• WHAT TO WORK ON:
Copy out the rows below verbatim, from the line with "Where should I click to: Click the Mark" to the line with "Looking at the screenshot, I should [x=273, y=15].", and nothing else.

• RAW DATA:
--- START ---

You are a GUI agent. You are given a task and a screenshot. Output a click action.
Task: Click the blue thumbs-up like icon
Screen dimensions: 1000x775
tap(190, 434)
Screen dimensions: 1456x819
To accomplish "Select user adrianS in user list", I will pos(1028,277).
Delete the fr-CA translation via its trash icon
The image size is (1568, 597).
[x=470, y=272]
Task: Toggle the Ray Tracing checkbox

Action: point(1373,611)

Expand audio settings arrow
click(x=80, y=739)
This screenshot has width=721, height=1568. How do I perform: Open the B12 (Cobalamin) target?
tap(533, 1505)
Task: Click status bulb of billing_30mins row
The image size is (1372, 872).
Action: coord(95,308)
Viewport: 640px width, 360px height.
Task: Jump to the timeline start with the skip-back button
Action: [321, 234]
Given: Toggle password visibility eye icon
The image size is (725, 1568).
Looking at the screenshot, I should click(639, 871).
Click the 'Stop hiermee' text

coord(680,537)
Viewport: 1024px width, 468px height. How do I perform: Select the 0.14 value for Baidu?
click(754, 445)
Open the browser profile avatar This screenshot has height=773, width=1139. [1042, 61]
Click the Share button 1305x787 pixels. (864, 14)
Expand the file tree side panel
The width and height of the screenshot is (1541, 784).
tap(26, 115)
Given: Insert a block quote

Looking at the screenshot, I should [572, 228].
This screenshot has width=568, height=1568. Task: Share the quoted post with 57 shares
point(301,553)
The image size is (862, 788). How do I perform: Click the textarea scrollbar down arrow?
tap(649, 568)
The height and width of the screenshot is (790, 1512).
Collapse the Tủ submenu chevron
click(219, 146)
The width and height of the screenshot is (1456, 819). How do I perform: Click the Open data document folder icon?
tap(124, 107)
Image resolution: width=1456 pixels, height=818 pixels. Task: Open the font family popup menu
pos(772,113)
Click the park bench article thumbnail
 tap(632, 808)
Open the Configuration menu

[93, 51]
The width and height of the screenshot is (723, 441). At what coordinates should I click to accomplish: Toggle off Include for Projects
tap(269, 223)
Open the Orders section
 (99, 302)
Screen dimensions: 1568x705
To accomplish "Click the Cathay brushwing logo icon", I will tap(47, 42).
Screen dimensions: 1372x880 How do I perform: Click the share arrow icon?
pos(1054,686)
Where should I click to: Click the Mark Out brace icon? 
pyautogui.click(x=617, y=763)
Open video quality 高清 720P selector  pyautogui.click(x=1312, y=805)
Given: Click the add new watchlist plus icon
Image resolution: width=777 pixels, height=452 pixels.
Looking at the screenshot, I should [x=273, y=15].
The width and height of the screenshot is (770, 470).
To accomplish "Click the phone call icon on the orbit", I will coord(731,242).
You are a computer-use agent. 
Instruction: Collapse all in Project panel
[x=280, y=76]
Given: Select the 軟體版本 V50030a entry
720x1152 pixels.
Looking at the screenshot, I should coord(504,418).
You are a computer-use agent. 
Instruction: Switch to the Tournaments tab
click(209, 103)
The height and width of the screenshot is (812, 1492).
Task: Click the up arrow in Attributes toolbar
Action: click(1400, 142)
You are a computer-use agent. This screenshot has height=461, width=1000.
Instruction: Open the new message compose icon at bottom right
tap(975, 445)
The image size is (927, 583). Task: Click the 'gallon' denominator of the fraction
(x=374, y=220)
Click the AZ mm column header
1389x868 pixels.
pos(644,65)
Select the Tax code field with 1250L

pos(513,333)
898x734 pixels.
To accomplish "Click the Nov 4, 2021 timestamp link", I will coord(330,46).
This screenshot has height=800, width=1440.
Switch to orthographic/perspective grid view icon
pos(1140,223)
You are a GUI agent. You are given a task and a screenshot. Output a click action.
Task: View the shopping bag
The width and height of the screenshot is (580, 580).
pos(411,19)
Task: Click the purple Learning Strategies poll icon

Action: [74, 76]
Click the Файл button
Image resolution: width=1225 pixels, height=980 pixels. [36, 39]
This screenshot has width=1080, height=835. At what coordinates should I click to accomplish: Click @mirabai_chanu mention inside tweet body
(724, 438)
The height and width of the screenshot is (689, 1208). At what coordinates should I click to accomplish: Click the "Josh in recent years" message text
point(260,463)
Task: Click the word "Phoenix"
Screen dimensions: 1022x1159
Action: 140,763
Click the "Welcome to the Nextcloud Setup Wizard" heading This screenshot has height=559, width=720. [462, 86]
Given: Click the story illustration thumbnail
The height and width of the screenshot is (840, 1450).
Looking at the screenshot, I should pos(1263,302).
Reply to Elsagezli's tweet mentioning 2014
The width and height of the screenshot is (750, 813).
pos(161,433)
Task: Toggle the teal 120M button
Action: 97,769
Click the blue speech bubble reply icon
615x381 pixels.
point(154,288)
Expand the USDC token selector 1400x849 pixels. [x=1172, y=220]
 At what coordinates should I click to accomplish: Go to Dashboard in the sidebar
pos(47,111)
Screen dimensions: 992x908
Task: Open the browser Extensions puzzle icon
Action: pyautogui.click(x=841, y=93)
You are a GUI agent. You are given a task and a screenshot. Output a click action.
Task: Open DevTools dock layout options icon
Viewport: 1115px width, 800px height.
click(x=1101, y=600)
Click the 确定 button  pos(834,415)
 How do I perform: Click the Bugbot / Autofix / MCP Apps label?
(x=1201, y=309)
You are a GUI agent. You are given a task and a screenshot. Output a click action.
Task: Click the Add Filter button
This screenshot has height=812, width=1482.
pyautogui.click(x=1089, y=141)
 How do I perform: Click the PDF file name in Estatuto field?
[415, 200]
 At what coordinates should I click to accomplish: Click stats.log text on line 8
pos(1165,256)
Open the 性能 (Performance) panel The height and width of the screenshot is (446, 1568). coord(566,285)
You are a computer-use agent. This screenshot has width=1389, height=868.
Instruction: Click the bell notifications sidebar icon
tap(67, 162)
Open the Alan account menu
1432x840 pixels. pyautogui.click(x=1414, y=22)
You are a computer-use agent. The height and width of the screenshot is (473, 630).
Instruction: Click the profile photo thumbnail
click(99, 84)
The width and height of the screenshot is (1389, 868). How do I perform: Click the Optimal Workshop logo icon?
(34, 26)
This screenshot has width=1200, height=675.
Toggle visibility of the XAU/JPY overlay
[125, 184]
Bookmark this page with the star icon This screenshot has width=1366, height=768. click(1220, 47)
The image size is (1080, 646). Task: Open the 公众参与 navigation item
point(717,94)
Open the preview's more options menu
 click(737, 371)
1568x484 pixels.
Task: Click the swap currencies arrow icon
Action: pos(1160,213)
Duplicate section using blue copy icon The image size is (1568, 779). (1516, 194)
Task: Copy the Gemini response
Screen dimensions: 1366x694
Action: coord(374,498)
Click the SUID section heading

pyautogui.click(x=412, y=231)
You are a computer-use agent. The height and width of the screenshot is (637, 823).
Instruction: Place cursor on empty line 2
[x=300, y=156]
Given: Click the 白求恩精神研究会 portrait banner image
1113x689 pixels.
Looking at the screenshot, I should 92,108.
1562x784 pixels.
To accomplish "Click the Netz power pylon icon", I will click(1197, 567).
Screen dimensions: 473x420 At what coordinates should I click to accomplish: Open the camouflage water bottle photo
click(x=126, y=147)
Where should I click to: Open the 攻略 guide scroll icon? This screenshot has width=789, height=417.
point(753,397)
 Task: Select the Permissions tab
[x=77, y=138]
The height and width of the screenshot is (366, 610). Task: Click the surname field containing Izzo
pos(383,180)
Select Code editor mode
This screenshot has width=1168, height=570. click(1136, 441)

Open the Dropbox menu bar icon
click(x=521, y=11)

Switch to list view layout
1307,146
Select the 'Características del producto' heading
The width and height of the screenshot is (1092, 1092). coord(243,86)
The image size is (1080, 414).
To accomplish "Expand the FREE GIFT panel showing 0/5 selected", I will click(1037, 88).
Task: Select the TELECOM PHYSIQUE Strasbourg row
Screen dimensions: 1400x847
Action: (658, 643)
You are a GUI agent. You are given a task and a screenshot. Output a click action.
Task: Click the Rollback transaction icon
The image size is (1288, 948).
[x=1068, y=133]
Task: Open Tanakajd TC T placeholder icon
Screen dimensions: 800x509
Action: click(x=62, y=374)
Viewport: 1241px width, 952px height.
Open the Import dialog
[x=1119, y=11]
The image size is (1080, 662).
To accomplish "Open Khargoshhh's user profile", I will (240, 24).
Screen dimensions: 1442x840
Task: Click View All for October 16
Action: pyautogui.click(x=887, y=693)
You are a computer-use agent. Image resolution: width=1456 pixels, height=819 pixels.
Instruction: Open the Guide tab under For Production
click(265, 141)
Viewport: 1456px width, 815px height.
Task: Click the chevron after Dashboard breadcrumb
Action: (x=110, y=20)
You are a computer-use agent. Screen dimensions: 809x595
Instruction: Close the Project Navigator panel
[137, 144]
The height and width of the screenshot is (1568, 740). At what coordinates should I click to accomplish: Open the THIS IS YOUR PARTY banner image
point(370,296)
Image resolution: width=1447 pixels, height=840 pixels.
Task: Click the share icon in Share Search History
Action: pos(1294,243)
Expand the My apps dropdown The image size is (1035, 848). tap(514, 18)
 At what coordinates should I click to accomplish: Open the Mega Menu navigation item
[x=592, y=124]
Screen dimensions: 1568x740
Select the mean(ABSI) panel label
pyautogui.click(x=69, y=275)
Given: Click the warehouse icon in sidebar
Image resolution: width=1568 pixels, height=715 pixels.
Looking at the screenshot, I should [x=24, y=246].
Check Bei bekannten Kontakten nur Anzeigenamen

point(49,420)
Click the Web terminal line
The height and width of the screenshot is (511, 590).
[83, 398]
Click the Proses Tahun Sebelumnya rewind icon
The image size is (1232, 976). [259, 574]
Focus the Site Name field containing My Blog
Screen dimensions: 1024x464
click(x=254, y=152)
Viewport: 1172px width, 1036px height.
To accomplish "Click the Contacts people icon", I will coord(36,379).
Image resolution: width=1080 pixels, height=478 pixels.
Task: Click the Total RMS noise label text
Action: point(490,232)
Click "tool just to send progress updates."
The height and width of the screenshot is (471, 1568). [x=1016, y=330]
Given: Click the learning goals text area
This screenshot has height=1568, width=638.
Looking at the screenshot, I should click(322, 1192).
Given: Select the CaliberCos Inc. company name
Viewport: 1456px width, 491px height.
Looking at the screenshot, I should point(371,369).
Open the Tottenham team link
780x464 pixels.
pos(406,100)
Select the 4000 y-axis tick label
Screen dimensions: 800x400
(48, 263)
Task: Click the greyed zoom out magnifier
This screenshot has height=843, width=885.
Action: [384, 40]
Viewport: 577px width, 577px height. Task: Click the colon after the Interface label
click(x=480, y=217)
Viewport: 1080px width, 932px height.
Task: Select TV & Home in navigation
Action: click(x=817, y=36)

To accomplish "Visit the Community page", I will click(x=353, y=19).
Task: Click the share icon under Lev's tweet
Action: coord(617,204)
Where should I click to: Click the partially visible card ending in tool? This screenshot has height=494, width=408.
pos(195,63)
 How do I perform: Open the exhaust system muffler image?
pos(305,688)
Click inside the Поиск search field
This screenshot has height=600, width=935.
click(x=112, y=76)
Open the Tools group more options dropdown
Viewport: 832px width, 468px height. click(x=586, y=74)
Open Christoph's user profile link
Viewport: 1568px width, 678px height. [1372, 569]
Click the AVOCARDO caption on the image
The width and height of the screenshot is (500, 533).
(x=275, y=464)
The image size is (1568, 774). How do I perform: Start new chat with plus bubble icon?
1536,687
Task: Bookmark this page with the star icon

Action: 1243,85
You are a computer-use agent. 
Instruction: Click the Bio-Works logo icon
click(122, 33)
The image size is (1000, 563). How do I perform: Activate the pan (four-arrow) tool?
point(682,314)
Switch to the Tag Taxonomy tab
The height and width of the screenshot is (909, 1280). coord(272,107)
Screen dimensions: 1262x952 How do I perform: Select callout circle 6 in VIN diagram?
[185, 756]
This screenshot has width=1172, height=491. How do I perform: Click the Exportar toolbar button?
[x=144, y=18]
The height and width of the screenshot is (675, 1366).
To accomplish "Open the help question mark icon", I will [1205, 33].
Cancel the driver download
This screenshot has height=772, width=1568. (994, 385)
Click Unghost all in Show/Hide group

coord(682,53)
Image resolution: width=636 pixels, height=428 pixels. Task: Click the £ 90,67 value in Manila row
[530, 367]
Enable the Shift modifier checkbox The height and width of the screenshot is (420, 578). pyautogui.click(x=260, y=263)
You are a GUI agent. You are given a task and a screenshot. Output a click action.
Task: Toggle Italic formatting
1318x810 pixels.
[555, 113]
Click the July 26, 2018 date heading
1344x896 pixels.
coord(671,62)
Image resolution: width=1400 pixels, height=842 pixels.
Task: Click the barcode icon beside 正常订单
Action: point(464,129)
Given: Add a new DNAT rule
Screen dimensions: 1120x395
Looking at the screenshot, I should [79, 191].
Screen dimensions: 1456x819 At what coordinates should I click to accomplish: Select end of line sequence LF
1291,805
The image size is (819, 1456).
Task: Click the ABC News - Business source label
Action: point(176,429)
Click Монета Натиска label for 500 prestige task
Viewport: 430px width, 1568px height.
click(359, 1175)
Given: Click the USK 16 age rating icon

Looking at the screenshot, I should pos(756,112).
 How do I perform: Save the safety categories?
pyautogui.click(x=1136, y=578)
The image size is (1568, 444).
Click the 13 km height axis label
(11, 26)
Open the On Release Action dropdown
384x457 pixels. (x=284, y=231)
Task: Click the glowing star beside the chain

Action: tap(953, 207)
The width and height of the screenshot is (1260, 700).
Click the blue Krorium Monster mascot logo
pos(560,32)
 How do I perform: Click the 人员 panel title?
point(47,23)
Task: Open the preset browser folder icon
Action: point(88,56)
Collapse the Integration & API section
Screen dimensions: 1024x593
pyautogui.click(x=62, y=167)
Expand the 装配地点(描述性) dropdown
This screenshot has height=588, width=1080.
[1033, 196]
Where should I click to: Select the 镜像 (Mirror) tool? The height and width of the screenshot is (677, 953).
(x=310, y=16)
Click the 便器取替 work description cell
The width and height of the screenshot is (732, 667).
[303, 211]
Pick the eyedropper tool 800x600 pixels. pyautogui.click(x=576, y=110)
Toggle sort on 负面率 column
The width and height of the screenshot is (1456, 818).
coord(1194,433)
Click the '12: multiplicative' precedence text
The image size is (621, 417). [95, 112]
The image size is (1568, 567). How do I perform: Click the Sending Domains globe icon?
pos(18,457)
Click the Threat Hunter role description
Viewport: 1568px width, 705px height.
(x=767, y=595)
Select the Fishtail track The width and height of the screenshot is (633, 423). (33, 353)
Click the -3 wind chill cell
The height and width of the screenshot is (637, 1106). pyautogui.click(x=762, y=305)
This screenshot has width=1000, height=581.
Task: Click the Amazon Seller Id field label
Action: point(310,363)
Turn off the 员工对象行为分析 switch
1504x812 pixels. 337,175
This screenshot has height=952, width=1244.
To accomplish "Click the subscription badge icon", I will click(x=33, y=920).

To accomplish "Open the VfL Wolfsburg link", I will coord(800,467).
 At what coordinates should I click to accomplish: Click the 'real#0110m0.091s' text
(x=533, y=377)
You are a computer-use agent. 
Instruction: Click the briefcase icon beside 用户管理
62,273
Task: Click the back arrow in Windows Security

--- END ---

• FULL RESPONSE:
Where should I click to: Click the Mark Out brace icon? 
pyautogui.click(x=617, y=763)
Open video quality 高清 720P selector  pyautogui.click(x=1312, y=805)
Given: Click the add new watchlist plus icon
Image resolution: width=777 pixels, height=452 pixels.
Looking at the screenshot, I should [x=273, y=15].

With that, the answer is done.